Bir yan şirketin yönetiminin bir takım özellikleri vardır:

  • Çok sayıda yönetim konusu.
  • “Kız” üzerinde geri dönüşü olmayan bir etki.
  • Ekonomik faaliyetlerin yürütülmesinde kuruluşun bağımsızlığı.
  • Bağlı ortaklığın faaliyetlerine ilişkin kısıtlamalar.

Bir yan kuruluşu yönetmek için çeşitli modeller vardır. Hepsine bakalım.

Tek yönetici yapısı

Tek bir kurum üzerinden yönetim en yaygın seçenektir. Tek vücut ile kastedilen CEO. Aşağıdaki sorumluluklara sahiptir:

  • Mevcut görevler üzerinde çalışmak.
  • Mevcut mülkün yönetimi (değeri varlıkların defter değerinin %25'ini geçmemelidir).
  • Organizasyonun iç yapısının yönetimi.
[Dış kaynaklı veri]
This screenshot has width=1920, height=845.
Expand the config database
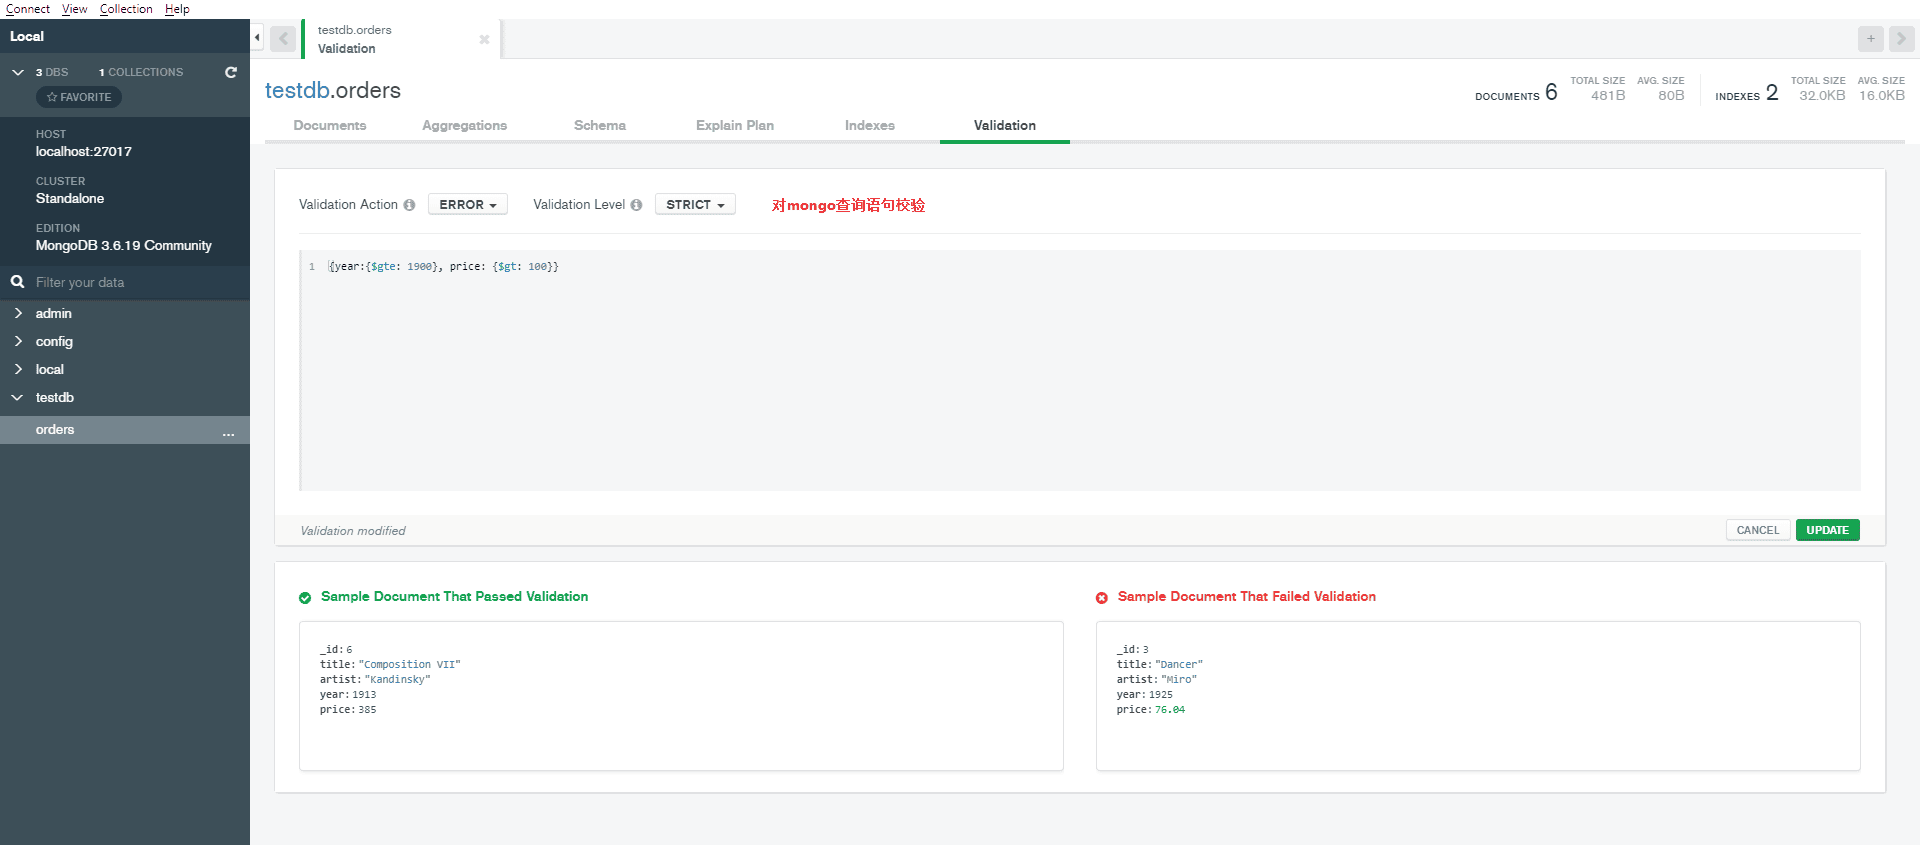click(x=18, y=342)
CEO oldukça geniş yetkilere sahiptir. Ana şirketin her şeyi takip edebilmesi için yönetim kararları Bir kişinin tüm hak ve yükümlülüklerini düzenleyen bir belge hazırlamak mantıklıdır. İlgili talimatlar tüzüğe dahil edilebilir.
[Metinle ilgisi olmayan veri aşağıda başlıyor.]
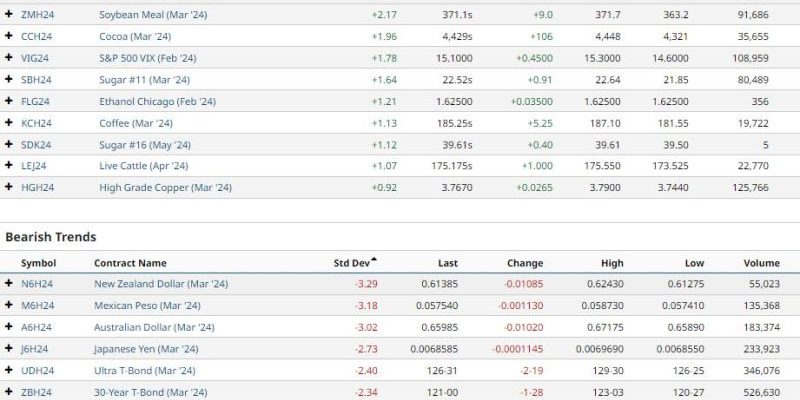Open the SDK24 Sugar #16 symbol link
Image resolution: width=800 pixels, height=400 pixels.
36,145
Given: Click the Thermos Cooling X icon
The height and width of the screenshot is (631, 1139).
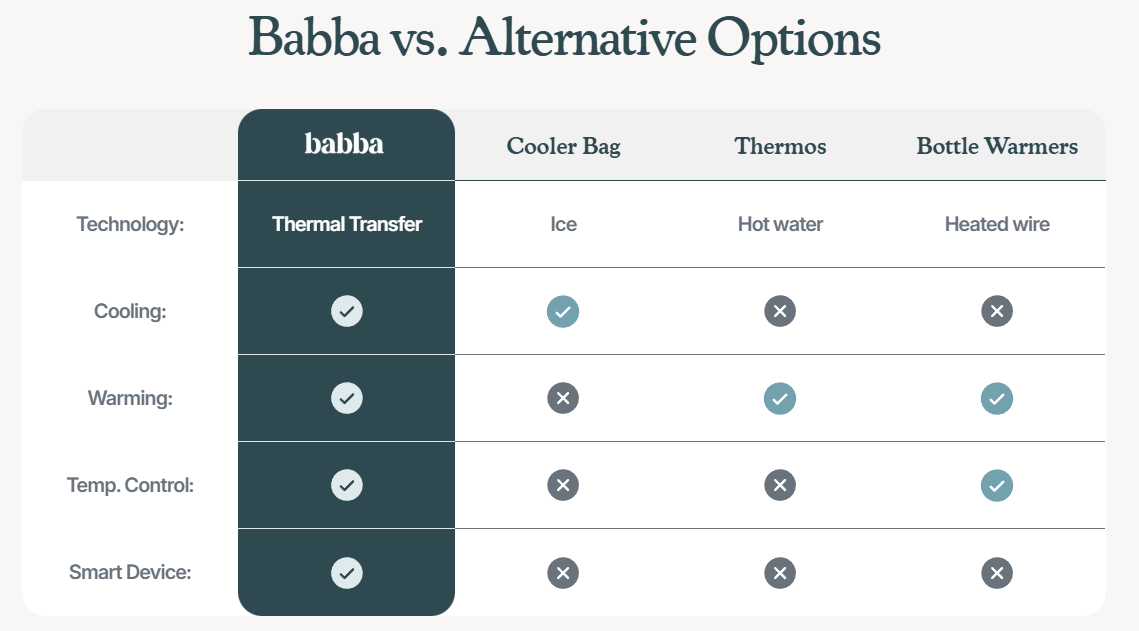Looking at the screenshot, I should (780, 311).
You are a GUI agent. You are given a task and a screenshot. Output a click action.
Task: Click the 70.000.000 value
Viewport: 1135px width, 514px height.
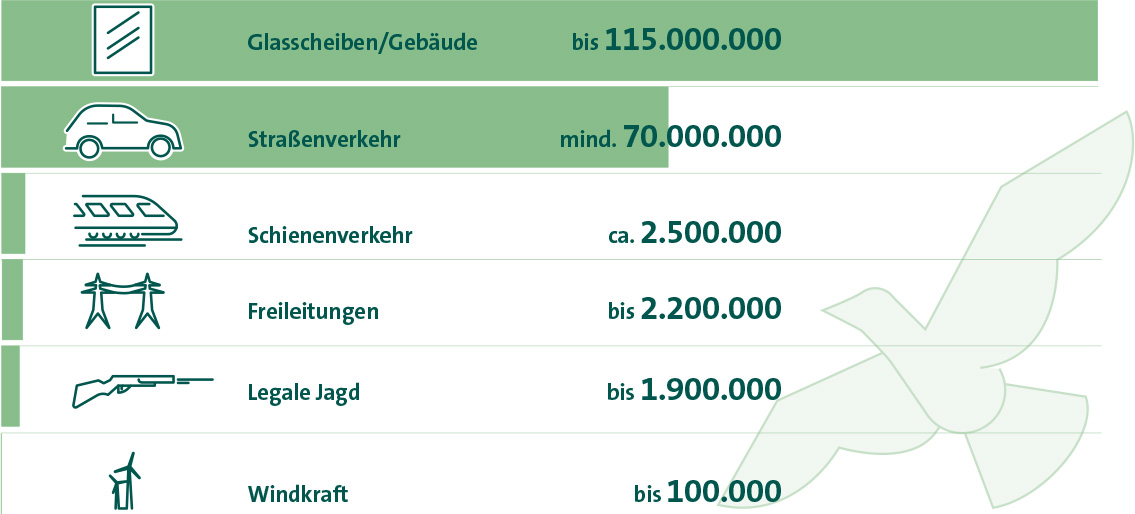point(702,135)
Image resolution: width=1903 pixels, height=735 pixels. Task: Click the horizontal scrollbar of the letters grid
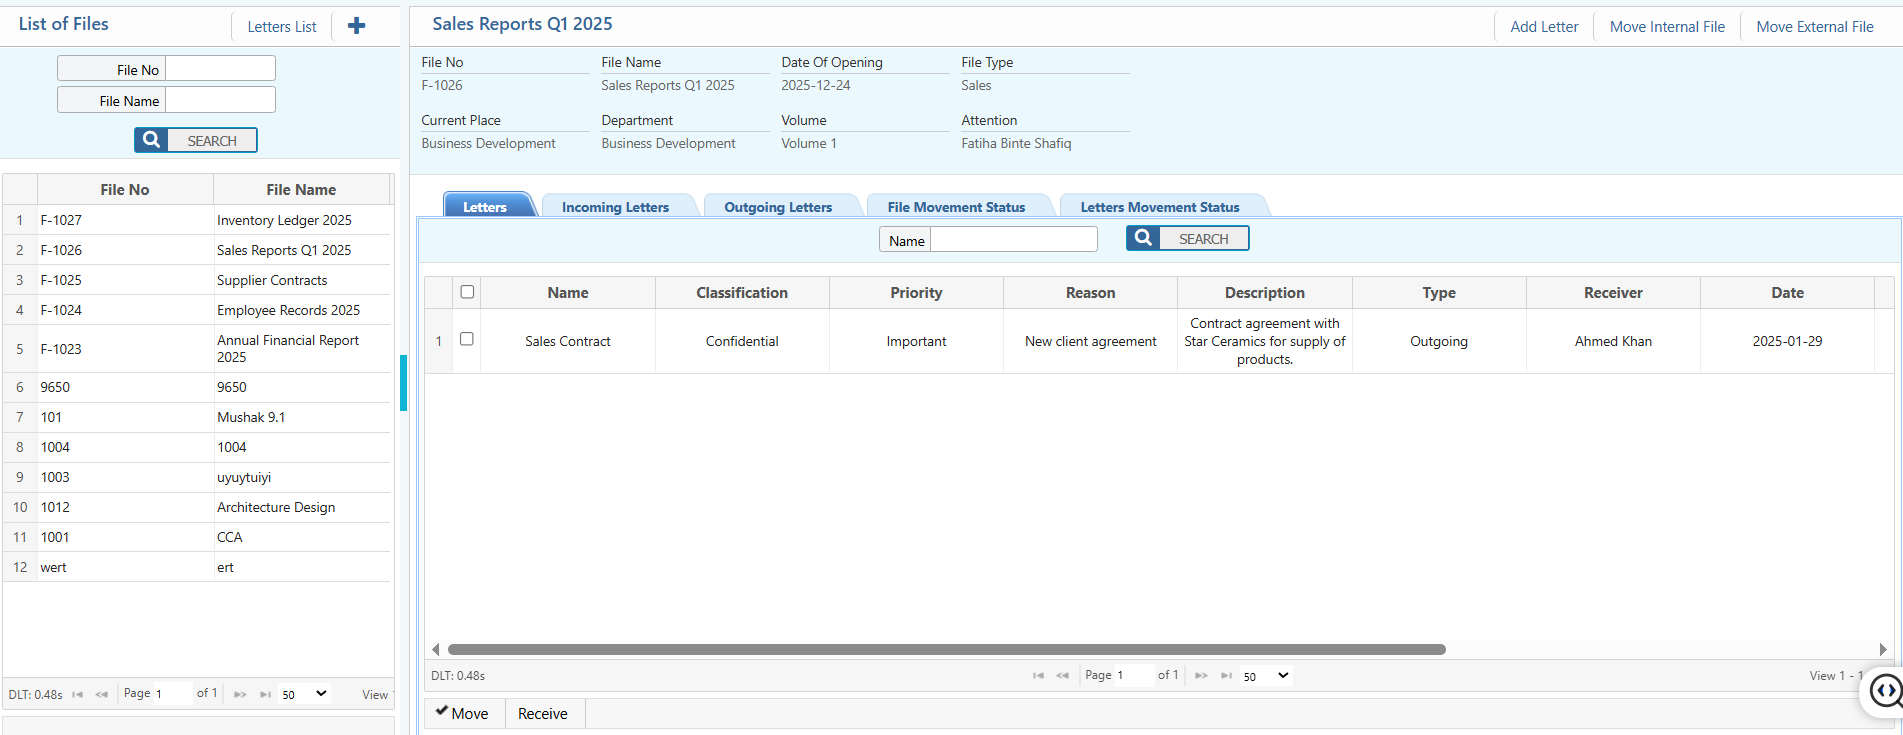[946, 649]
Tüm kilit yönetim kararları, ana kuruluşun sahiplerini de içeren yönetim kurulu tarafından alınabilir. Bu model, az sayıda yan kuruluşun olduğu durumlarda geçerlidir. Aksi takdirde aşağıdaki sorunlar ortaya çıkabilir:

  • Yönetim kurulu üyelerinin aşırı yüklenmesi.
  • Kararları koordine etmede zorluk.

Yönetim kurulunun karar alma yetkisi sınırlıdır. Konseyin yetkisi dışında bir karar alması durumunda, 208 sayılı Federal Kanunun 67 ve 69. maddeleri uyarınca geçerli olmayacaktır. Konseyin yetkileri yetkiler yoluyla genişletilebilir yürütme organları. Ancak ikincisinin tüzüğe dahil edilmesi gerekir.

Yönetim şirketi

“Kızın” yönetimi yönetim şirketine emanet edilebilir. Bu yöntemin avantajları: yönetimin merkezileştirilmesi, kaynakların hızlı dağıtımı, tüm eylemleri koordine etme yeteneği. Ancak çok sayıda bağlı kuruluş varsa, bir Yönetim şirketi onları takip etmek zordur.

Yonetim birimi

Yönetim kurulunun özü, bağlı şirketlerin başkanlarının ana şirketin yönetim kurulu üyeleri olmasıdır. Yönetim kurulu üyelerinin her biriyle anlaşmak gerekiyor iş sözleşmesi. Kurulun oluşum özellikleri genel müdürün seçimine benzer. Yönetim ekibinin üyeleri, hissedarlar toplantısı veya yönetim kurulu tarafından seçilir.

Vergilendirmenin özellikleri

“Bağlı ortaklıklar” ve ana şirketler, vergi açısından birbirine bağımlı olarak kabul edilmektedir. Bu, mali otoritelere fiyatlandırmanın doğruluğunu izleme ve vergilendirmeyi piyasa fiyatlarına göre revize etme hakkı verir. 2008'den bu yana, bağlı ortaklıklar kâr üzerinden alınan vergilerin hesaplanmasında daha büyük bir fayda elde etti. Ana kuruluşun kontrol hissesine sahip olması durumunda, bağlı ortaklıktan alınan temettüler tamamen kârdan muaftır. Bağlı ortaklığın açık deniz bölgelerinde kayıtlı olması durumunda bu fayda geçerli olmayacaktır.